What to produce - Everything from the line containing "Instruction: Enable 其他所有文件都使用此设置 checkbox" to the last line of the entries must be reproduced exactly, and nothing outside that range.

[Start of section]

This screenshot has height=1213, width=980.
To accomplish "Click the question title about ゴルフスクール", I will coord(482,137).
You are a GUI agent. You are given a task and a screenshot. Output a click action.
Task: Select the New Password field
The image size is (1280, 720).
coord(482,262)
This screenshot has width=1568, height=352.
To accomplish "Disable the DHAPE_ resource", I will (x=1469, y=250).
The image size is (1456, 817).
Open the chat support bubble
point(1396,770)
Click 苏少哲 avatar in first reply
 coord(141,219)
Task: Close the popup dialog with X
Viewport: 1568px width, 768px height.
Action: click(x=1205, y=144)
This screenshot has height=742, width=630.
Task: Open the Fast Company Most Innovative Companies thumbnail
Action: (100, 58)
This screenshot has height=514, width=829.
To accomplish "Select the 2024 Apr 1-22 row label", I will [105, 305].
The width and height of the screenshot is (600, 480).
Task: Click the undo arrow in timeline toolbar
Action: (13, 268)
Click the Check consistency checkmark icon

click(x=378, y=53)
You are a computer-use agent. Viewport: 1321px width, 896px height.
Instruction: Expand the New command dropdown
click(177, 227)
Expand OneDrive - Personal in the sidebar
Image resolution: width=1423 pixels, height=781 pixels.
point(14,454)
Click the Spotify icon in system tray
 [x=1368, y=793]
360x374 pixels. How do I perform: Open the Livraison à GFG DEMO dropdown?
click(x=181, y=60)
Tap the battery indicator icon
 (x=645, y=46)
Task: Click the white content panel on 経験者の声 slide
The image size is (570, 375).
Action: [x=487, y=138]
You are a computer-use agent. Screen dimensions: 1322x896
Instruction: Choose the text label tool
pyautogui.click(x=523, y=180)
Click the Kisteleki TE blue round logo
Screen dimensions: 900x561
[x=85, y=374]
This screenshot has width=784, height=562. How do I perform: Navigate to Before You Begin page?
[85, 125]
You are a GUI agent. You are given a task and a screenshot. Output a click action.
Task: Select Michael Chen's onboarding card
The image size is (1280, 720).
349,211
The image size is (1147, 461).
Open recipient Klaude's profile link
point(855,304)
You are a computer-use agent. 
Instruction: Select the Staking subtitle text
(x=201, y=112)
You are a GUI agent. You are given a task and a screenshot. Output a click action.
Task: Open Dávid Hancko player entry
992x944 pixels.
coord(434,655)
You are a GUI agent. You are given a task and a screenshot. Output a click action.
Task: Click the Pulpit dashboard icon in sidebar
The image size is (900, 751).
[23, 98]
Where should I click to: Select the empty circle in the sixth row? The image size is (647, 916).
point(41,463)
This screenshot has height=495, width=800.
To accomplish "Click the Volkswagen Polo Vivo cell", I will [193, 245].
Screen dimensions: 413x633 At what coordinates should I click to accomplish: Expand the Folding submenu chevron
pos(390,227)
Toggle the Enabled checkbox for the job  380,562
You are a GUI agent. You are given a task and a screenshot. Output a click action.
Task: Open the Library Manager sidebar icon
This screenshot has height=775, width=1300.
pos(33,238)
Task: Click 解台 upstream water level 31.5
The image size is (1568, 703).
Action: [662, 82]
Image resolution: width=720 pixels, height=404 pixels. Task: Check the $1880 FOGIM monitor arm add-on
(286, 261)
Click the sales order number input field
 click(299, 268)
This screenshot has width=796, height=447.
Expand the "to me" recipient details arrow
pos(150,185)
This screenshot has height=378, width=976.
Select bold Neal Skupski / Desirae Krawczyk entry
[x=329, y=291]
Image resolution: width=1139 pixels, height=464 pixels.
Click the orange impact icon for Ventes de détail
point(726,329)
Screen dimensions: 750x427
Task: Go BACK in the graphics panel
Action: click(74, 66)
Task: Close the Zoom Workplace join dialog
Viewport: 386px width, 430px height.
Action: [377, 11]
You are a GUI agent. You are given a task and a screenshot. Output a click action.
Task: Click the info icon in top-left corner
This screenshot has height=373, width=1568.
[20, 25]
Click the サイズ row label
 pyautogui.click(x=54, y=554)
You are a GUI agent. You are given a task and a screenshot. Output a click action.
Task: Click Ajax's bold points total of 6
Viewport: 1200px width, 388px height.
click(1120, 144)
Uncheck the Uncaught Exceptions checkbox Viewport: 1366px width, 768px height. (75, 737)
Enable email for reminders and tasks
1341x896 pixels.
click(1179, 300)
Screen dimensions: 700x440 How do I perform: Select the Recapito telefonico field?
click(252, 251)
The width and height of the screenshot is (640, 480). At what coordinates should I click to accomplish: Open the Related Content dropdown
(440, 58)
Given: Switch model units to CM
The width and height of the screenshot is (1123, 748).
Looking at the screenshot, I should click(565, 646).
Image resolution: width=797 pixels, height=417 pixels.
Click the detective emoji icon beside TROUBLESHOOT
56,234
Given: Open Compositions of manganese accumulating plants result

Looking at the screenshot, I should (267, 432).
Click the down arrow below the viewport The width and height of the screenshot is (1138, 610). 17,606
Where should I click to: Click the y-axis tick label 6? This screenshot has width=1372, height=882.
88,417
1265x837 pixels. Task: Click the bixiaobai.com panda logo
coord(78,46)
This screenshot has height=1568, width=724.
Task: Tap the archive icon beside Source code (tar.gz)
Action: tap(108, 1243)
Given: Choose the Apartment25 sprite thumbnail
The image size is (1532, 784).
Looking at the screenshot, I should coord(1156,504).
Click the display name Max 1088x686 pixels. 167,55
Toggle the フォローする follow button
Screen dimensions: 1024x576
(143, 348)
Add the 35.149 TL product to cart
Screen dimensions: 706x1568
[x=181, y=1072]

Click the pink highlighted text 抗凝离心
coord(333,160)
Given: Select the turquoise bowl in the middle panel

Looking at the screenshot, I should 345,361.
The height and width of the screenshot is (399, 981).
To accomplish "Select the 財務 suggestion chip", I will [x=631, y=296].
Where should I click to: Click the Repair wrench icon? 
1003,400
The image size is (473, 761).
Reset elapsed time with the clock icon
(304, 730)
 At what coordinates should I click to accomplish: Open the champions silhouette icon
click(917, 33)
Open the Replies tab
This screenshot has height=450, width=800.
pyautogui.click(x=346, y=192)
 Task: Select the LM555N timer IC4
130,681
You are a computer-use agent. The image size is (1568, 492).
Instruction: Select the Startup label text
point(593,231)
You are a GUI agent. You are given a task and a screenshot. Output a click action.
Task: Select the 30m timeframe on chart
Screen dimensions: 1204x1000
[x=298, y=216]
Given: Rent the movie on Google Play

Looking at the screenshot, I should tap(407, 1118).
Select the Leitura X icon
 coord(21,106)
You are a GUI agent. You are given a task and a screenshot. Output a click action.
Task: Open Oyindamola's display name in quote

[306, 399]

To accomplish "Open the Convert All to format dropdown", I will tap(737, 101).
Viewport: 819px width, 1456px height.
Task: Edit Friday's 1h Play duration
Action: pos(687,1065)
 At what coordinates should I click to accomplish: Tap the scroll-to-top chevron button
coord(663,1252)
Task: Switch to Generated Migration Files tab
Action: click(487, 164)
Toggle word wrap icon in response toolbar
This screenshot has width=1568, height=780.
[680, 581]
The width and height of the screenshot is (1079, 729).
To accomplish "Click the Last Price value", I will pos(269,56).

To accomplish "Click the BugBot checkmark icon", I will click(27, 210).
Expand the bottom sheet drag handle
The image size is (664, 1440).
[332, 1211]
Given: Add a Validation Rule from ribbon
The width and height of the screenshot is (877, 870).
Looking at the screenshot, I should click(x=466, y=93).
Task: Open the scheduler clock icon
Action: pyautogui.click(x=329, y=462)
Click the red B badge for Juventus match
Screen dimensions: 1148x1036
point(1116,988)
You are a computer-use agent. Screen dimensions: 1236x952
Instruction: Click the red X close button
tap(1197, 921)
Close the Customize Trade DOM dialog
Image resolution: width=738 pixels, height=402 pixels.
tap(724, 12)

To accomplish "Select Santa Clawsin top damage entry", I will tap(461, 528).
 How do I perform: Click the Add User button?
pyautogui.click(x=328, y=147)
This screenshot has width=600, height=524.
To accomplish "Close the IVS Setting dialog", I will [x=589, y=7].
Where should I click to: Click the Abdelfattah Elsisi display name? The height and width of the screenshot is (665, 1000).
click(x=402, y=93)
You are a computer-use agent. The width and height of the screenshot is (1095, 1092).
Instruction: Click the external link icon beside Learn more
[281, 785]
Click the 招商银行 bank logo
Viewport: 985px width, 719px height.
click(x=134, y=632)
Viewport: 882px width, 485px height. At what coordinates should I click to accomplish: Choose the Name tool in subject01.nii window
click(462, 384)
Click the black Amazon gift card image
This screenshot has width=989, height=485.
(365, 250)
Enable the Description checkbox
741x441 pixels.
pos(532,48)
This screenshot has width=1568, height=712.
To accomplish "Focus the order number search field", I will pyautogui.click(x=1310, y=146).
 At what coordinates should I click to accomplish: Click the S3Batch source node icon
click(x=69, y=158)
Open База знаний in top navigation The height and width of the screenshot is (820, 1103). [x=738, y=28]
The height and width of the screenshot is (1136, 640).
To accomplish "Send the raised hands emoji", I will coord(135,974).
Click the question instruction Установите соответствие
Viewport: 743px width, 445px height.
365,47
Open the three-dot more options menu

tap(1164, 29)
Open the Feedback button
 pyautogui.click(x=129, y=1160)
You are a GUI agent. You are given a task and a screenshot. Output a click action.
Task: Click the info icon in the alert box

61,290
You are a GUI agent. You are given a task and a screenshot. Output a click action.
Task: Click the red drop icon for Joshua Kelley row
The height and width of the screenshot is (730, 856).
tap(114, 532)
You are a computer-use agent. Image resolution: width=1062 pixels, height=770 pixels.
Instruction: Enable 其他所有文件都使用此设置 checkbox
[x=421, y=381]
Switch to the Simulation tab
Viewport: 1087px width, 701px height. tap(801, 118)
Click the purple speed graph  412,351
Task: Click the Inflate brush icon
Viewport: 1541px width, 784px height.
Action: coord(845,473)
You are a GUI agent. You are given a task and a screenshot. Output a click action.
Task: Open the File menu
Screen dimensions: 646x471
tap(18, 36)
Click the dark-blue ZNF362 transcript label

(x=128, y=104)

[End of section]

Solution below -
Instruction: Enable 其他所有文件都使用此设置 checkbox
[x=421, y=381]
Switch to the Simulation tab
Viewport: 1087px width, 701px height. tap(801, 118)
Click the purple speed graph  412,351
Task: Click the Inflate brush icon
Viewport: 1541px width, 784px height.
Action: coord(845,473)
You are a GUI agent. You are given a task and a screenshot. Output a click action.
Task: Open the File menu
Screen dimensions: 646x471
tap(18, 36)
Click the dark-blue ZNF362 transcript label

(x=128, y=104)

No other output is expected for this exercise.